I didn't want to eat much at lunch time, it was a real struggle.

The last bit of todays sunshine seems to be on its way out now. I managed to get out for a short walk earlier. I live right slap bang in the middle of the countryside, there are so many fields and lanes to explore. I feel that walking in the countryside relaxes my mind somehow, and soothes my inner self. Especially when the wind is blowing and the sun is shining, I like feeling that theres a stronger force than my emotions that can have an effect me.

I hope this doesnt sound too cheesy....hmmm!

'Being depressed isn't so much about feeling a bit down, sad, or blue. At its worst, its about being devoid of feeling altogether'  Black Dog, Matthew Johnstone

I have found that quote so helpful. I am usually quite  a weepy person, blimey I seem to cry at anything! Lion King....Duck tales...Home Alone! But since I have been ill, I haven't shed one tear. Its as if I have gone past the point of crying, to a place where that emotion doesn't exist somehow.

A conversation that made me laugh last night.....

Susie :What would you rather have, 3 eyes or 3 hands?
Dad: 3 eyes
Susie: Really?! But that would look so weird! I would have 3 hands.

• [Collection entries]
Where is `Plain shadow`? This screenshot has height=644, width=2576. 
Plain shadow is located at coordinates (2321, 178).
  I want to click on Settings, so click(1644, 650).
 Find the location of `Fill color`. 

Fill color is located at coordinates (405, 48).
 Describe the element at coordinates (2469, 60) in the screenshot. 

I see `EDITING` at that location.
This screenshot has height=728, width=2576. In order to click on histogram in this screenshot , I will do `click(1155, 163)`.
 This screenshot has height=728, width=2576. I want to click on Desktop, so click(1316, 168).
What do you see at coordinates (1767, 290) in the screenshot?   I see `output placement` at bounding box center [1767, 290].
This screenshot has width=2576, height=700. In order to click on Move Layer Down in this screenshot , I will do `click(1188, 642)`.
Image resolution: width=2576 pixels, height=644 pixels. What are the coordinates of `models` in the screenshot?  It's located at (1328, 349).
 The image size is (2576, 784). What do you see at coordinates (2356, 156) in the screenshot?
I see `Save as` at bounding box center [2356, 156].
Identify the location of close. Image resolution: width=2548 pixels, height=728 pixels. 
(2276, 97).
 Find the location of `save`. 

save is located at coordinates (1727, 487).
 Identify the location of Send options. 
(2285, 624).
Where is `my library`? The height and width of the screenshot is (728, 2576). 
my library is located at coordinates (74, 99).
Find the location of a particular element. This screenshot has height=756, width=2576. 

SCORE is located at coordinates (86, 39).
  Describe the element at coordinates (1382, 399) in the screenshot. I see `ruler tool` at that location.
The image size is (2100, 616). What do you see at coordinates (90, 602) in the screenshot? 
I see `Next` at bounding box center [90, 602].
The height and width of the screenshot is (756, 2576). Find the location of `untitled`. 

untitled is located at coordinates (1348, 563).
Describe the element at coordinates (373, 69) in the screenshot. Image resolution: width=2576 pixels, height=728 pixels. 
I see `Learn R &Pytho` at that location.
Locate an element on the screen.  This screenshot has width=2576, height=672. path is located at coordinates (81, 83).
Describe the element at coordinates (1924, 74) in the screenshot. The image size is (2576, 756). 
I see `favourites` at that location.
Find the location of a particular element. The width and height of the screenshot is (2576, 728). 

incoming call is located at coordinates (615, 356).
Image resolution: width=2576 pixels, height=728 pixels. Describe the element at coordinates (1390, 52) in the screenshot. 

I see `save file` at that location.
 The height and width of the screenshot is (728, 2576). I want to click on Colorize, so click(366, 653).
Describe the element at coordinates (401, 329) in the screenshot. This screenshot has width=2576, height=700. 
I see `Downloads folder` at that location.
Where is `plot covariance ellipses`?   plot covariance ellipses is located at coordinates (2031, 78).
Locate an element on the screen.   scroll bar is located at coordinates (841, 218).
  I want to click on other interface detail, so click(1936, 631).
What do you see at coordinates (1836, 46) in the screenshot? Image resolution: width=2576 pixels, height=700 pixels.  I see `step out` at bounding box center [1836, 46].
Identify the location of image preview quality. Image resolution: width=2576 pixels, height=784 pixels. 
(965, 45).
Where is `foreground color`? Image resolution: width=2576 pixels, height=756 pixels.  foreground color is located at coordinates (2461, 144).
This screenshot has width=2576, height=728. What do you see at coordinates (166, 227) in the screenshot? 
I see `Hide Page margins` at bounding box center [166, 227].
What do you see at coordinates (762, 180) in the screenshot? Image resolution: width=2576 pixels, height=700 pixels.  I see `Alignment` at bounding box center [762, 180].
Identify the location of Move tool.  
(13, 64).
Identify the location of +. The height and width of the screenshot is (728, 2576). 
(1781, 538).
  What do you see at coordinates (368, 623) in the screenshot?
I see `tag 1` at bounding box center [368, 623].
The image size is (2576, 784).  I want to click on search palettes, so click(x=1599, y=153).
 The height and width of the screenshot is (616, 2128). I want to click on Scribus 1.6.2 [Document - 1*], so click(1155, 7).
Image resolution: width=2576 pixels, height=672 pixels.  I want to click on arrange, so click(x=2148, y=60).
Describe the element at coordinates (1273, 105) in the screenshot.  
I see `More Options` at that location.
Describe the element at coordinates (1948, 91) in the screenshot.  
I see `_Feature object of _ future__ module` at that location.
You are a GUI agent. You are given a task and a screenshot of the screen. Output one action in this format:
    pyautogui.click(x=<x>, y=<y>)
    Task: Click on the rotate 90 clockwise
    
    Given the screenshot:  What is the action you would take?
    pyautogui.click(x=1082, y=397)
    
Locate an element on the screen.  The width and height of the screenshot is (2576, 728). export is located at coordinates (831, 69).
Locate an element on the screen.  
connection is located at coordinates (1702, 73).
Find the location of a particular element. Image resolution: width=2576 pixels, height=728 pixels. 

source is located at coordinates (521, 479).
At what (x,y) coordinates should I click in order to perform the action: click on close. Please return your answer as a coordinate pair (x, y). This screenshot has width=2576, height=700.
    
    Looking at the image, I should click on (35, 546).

• [COMPLETE THE FOLLOWING]
A - From the journal entry, extract the passage starting with "I have found" and going on through "laugh last night.....".
B - Answer these questions on the journal entry:
(i) Where does the writer say they live?
(ii) What book and author are given as the source of the quoted passage on depression?
(iii) In the conversation recounted, which option does Dad choose?
C - Proceed with the journal entry about lunch, a countryside walk and a family conversation, beginning after its final line.
The records are taken from a source other than the text.

• [ANSWERS BELOW]
A -
I have found that quote so helpful. I am usually quite  a weepy person, blimey I seem to cry at anything! Lion King....Duck tales...Home Alone! But since I have been ill, I haven't shed one tear. Its as if I have gone past the point of crying, to a place where that emotion doesn't exist somehow.

A conversation that made me laugh last night.....

B -
(i) Right in the middle of the countryside.
(ii) Black Dog, by Matthew Johnstone.
(iii) 3 eyes.

C -
Dad: And that wouldn't look weird?!

Haha! It felt so good to laugh! I cant remember the last time I laughed so hard, I nearly fell off my chair!
And on that hilarious note (although maybe you had to be there....?!)
Until tomorrow .....xxxxxxx

Wednesday 2 February 2011

The beginning.....

This is not a self indulgent neurotic moan...it is an explanation, a description, a diary of a depression.

For those who don't know me, my name is Susie. I'm 24, and I have been suffering from depression probably for around 9 months. It creeps up on you so slowly, and then pounces!! I have been on medication for about 4 months now, and I have started going to counselling. I live in the south-west of England, but I'm from the Midlands. I have a minature schnauzer called Bella whom I love! She is the most gorgeous bundle of cuteness (that is if you like dogs...!) I'm 100% addicted to diet coke and I've just rediscovered my addiction to oreos...mmmmm yummy!

That discovery happened yesterday actually, it was the first bit of food I had enjoyed for months, very exciting. I've lost over a stone in weight since Decemeber which is horrible! I feel all boney and gross (I'm sorry if you're on a diet that must be irritating!) I usually love food, but eating is such a massive task, just looking at a plate of food makes me feel overwhelmed.

Anyway....Did you know that 1 in 4 people will suffer from depression at some point in their lives? That means that even if you don't suffer, someone you know will suffer!To make depression and anxiety (because these two often come up and bite you on the arse as a pair!)a less taboo subject, we need to get people talking about it, and understanding it.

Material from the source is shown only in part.